Chicago TV station to air ‘The Tragedy of Bataan’

by Pete Rosenbery

CARBONDALE, Ill. -- Featuring narration by actor Alec Baldwin, an award-winning documentary that pays tribute to thousands of World War II veterans will be featured on a Chicago television station next week.

“The Tragedy of Bataan,” a 30-minute documentary written and produced by Jan Thompson, will air on WTTW Channel 11, at 5:30 p.m., Sunday, April 8.  The documentary will air once again on the station at 4:30 a.m., April 10.  Thompson is an associate professor in Southern Illinois University Carbondale’s Department of Radio-Television.

The first-person documentary features accounts of more than 20 Bataan Death March survivors, archival photos, and never-before-seen Japanese propaganda film footage.  Between 5,000 and 15,000 of the more than 75,000 American and Filipino prisoners did not survive the 65-mile forced march following the fall of the Philippines to the Japanese in the spring of 1942.

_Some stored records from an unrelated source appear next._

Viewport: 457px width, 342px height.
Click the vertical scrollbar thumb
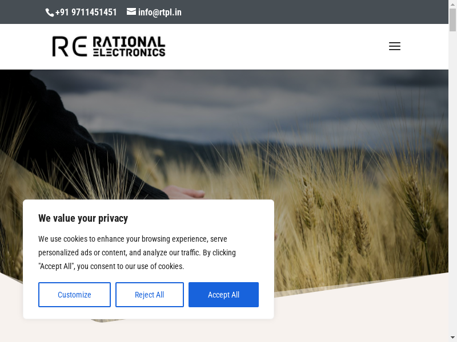pos(452,20)
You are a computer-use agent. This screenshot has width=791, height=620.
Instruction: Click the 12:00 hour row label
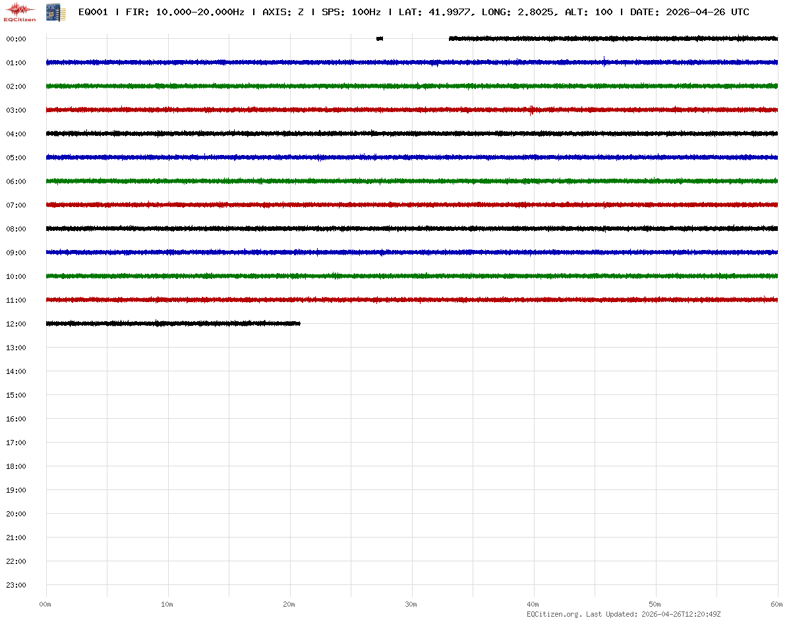(16, 324)
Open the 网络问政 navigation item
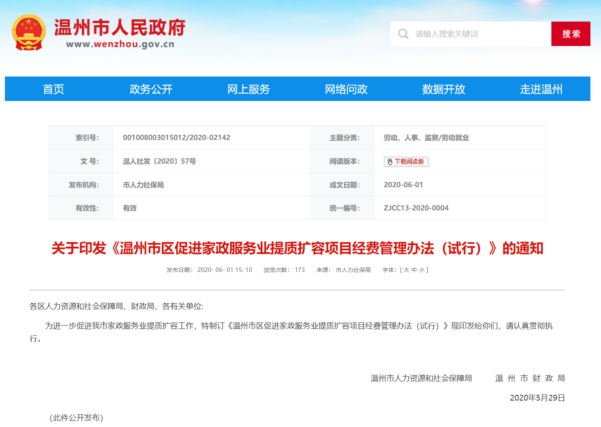 (x=346, y=89)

A three-time Emmy-award winning documentary producer and writer, Thompson began working on the project 20 years ago; her father was a POW who surrendered on Corregidor, but was not in the Bataan Death March.

The documentary began airing on Public Broadcasting Service stations throughout the country on Veterans Day 2011.  Approximately 125 stations have aired the film. The documentary is also one inspiration behind legislation re-introduced late last year by Sen. Tom Udall, D-New Mexico, to grant the Congressional Gold Medal to troops who defended Bataan during World War II.  The documentary is part of a one-hour program that will air this month on New Mexico Public Broadcasting Service stations that will commemorate the 70th anniversary of the fall of Bataan.

A website, www.tragedyofbataan.com/ includes profiles of the men and women who shared their stories, information on the Bataan Death March, the fall of Corregidor, and additional resources.

The documentary includes first-hand accounts of Bataan veterans, including excerpts from the unpublished diary and interviews with 101-year-old Albert Brown of Pinckneyville.  Brown was an Army captain at the time of the surrender, and the oldest living survivor of Bataan until his death in August at 105.

Thompson earlier this year earned several awards in the Broadcast Education Association’s (BEA) Festival of Media Arts competition for “The Tragedy of Bataan.”  A five-piece companion radio series earned “Best of Festival” honors in the Faculty Audio competition; the documentary earned an “Award of Excellence” in the “Short Form” category; and received “Best of Competition” in the Interactive Media “Documentary/Promotional/Informational” category.  She also earned an Emmy from the National Academy of Television Arts and Sciences Mid-America Regional Chapter for her work on an earlier version of the documentary that aired in spring 2010.